Корни борьбы белых и черных – в результатах движения Джано делла Белла. Без событий 1295 г. не было бы переворота 1301 г. Хотя низы, храня традиции Джано, по-прежнему ненавидели магнатов и стояли поэтому на стороне белых, пополанским лагерем ныне безраздельно заправляли «жирные», борющиеся на два фронта – против дворянства и против «тощего народа». Отсюда отпечаток крайней умеренности и половинчатости, лежащий на всей политике верхушки белых. Решительная борьба против грандов по неизбежной исторической логике должна была бы всколыхнуть, активизировать низы. Но этого-то и боялись «жирные». Отсюда отсутствие четкости и рельефности в размежевании политических сил. Нельзя представить себе грандов в качестве сторонников Джано делла Белла. А теперь, через пять лет после его изгнания, в пополанском лагере заправляли такие люди, как Берто Фрескобальди или Бальдо делла Тоза, еще недавно возглавлявшие дворянскую реакцию. С Черки им было нетрудно найти общий язык. Дело не только в богатстве и могуществе Черки, но и в том, что они были одинаково близки к «жирным» и грандам, занимая некое промежуточное социальное положение. Черки являлись политиками, которые вполне соответствовали духу партии белых и как нельзя лучше годились на роль ее вождей. И даже то обстоятельство, что теперь антимагнатская борьба велась не в обнаженной форме, как в 1293–1295 гг., а под прикрытием случайной и частной оболочки, в форме розни двух семей – даже это объясняется новыми особенностями классовых взаимоотношений.

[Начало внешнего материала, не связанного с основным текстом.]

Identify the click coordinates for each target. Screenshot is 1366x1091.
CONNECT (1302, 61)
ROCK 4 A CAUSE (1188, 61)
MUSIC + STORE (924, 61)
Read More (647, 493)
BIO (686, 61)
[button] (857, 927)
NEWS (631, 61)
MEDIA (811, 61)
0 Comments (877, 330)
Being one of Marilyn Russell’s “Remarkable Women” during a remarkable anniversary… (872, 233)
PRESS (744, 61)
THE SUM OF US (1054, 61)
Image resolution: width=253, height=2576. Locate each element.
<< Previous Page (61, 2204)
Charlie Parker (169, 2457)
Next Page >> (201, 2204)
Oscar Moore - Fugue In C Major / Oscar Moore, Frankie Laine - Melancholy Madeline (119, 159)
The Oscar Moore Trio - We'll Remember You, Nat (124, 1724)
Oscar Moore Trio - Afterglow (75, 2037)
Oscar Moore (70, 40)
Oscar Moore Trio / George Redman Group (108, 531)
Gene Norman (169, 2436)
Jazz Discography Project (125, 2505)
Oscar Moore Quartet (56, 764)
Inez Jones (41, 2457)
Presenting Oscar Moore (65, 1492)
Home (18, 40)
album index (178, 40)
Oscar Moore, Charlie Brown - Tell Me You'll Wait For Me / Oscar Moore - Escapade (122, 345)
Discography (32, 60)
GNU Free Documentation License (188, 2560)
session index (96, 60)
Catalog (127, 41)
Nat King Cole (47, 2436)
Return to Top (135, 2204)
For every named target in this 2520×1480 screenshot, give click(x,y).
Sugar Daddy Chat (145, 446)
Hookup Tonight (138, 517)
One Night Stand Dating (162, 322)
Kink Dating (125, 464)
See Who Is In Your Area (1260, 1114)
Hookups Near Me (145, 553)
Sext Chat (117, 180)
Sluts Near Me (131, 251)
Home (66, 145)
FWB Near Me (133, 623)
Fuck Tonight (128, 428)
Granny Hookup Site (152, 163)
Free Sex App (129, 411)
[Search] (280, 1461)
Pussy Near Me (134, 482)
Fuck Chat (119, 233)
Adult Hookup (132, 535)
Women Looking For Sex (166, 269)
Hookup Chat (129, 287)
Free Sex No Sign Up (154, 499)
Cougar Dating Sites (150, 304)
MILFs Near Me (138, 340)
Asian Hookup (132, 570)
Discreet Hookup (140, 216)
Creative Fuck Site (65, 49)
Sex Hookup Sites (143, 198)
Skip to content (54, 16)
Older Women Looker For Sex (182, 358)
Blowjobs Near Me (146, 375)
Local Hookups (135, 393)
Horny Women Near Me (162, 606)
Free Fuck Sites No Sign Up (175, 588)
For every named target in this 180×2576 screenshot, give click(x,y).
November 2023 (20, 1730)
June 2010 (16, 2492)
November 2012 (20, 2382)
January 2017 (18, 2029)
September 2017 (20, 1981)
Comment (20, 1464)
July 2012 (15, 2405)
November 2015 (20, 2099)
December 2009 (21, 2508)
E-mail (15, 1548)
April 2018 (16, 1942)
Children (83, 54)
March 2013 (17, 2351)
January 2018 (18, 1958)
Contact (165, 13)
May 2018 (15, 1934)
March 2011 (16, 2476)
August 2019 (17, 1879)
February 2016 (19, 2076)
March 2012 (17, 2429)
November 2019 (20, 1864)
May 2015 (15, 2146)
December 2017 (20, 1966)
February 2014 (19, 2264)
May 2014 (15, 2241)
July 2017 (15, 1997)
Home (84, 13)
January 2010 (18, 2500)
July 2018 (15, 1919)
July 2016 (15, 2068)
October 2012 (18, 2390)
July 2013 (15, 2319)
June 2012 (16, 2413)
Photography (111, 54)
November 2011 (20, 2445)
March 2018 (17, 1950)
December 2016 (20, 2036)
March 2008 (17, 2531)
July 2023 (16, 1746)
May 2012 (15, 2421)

Нельзя, однако, упускать из вида, что белые были все же пополанской партией, защищавшей «Установления» и пополанский строй в целом против самых реакционных слоев флорентийского магнатства. Белые отстаивали независимость коммуны против римской курии. Белых, а не черных, поддерживали пополанские массы. Политика белых гвельфов была умеренно-демократической, несмотря на относительно противоречивую позицию «жирного народа». Социальная разношерстность пополанского лагеря обусловливала его внутреннюю слабость. У мелких ремесленников, богатых предпринимателей и банкиров, грандов-гвельфов и грандов-гибеллинов были слишком разные побуждения. Приближение отряда Карла Валуа обострило тягу белых к компромиссу, усилило разброд, колебания и пассивность. Непосредственная военная опасность была невелика. Но «жирные» пополаны Флоренции всегда стремились вести себя лояльно по отношению к французскому королевскому дому. Франция и Неаполитанское королевство являлись главнейшими районами деловой активности флорентийцев. Обострять отношения одновременно и с ними, и с папой – было опасно.

Таким образом, внешнеполитические условия, в которых происходила эволюция партии белых, переплетались с внутренними условиями, существенно дополняли их и действовали в одном направлении.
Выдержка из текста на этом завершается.